Task statement:
The response must be a precise copy of the records that follow.

Exercise material:
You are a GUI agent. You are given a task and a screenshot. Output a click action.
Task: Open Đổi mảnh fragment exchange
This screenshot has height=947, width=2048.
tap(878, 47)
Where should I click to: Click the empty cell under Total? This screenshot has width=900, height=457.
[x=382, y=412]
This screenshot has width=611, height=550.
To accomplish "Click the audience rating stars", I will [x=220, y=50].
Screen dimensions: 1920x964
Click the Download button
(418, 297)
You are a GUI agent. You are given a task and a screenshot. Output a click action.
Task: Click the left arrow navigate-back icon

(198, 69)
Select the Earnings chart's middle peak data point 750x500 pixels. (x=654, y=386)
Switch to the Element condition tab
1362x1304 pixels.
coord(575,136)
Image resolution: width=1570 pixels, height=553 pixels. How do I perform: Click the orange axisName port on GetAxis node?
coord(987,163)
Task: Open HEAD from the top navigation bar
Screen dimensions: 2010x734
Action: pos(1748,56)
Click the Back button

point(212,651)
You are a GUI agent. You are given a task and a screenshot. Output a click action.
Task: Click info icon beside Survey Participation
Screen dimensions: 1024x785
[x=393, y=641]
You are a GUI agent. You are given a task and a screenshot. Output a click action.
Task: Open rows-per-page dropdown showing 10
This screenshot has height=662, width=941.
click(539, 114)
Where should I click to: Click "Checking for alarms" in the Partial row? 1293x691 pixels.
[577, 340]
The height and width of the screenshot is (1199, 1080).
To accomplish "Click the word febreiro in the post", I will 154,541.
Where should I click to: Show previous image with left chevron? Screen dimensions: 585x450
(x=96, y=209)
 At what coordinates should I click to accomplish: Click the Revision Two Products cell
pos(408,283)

Expected answer:
You are a GUI agent. You are given a task and a screenshot. Output a click action.
Task: Open Đổi mảnh fragment exchange
This screenshot has height=947, width=2048.
tap(878, 47)
Where should I click to: Click the empty cell under Total? This screenshot has width=900, height=457.
[x=382, y=412]
This screenshot has width=611, height=550.
To accomplish "Click the audience rating stars", I will [x=220, y=50].
Screen dimensions: 1920x964
Click the Download button
(418, 297)
You are a GUI agent. You are given a task and a screenshot. Output a click action.
Task: Click the left arrow navigate-back icon

(198, 69)
Select the Earnings chart's middle peak data point 750x500 pixels. (x=654, y=386)
Switch to the Element condition tab
1362x1304 pixels.
coord(575,136)
Image resolution: width=1570 pixels, height=553 pixels. How do I perform: Click the orange axisName port on GetAxis node?
coord(987,163)
Task: Open HEAD from the top navigation bar
Screen dimensions: 2010x734
Action: pos(1748,56)
Click the Back button

point(212,651)
You are a GUI agent. You are given a task and a screenshot. Output a click action.
Task: Click info icon beside Survey Participation
Screen dimensions: 1024x785
[x=393, y=641]
You are a GUI agent. You are given a task and a screenshot. Output a click action.
Task: Open rows-per-page dropdown showing 10
This screenshot has height=662, width=941.
click(539, 114)
Where should I click to: Click "Checking for alarms" in the Partial row? 1293x691 pixels.
[577, 340]
The height and width of the screenshot is (1199, 1080).
To accomplish "Click the word febreiro in the post", I will 154,541.
Where should I click to: Show previous image with left chevron? Screen dimensions: 585x450
(x=96, y=209)
 At what coordinates should I click to accomplish: Click the Revision Two Products cell
pos(408,283)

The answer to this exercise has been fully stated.